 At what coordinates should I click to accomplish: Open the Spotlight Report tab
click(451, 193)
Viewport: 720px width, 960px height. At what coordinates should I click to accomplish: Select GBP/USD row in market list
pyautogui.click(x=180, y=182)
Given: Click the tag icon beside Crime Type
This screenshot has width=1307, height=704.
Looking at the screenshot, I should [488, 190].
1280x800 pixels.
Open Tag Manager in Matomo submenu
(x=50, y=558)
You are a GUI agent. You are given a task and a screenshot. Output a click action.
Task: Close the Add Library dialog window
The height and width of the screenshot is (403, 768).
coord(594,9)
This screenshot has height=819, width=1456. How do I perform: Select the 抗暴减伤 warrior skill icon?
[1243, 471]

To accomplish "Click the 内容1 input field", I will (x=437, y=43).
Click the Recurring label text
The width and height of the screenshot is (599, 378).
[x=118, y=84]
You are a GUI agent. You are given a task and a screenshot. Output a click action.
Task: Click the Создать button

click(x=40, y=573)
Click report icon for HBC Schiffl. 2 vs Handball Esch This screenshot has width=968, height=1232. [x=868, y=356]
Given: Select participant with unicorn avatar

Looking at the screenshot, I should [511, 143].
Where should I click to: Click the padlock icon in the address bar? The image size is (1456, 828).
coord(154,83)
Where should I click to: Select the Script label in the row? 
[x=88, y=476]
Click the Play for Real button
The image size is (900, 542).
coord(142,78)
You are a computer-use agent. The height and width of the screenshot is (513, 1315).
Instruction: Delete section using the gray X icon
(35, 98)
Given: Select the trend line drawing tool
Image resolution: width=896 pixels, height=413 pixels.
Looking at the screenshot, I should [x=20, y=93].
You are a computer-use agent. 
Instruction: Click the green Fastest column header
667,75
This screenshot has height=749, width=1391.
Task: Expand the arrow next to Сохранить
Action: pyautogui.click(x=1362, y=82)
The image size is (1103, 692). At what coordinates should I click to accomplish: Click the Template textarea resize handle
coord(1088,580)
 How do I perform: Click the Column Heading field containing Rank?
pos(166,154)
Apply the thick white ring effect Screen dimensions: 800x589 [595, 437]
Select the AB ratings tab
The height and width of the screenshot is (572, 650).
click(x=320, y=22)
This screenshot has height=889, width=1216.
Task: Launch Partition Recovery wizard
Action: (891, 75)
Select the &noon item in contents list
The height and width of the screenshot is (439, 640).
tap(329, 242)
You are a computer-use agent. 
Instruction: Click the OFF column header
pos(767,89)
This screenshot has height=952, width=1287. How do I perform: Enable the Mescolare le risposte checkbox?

### WHAT THE EXERCISE ASKS
Print, please, the lines above from the very first through the one that holds "Given: Select the trend line drawing tool", both included, word for word and with nothing else.

### RESPONSE AREA
 At what coordinates should I click to accomplish: Open the Spotlight Report tab
click(451, 193)
Viewport: 720px width, 960px height. At what coordinates should I click to accomplish: Select GBP/USD row in market list
pyautogui.click(x=180, y=182)
Given: Click the tag icon beside Crime Type
This screenshot has width=1307, height=704.
Looking at the screenshot, I should [488, 190].
1280x800 pixels.
Open Tag Manager in Matomo submenu
(x=50, y=558)
You are a GUI agent. You are given a task and a screenshot. Output a click action.
Task: Close the Add Library dialog window
The height and width of the screenshot is (403, 768).
coord(594,9)
This screenshot has height=819, width=1456. How do I perform: Select the 抗暴减伤 warrior skill icon?
[1243, 471]

To accomplish "Click the 内容1 input field", I will (x=437, y=43).
Click the Recurring label text
The width and height of the screenshot is (599, 378).
[x=118, y=84]
You are a GUI agent. You are given a task and a screenshot. Output a click action.
Task: Click the Создать button

click(x=40, y=573)
Click report icon for HBC Schiffl. 2 vs Handball Esch This screenshot has width=968, height=1232. [x=868, y=356]
Given: Select participant with unicorn avatar

Looking at the screenshot, I should [511, 143].
Where should I click to: Click the padlock icon in the address bar? The image size is (1456, 828).
coord(154,83)
Where should I click to: Select the Script label in the row? 
[x=88, y=476]
Click the Play for Real button
The image size is (900, 542).
coord(142,78)
You are a computer-use agent. The height and width of the screenshot is (513, 1315).
Instruction: Delete section using the gray X icon
(35, 98)
Given: Select the trend line drawing tool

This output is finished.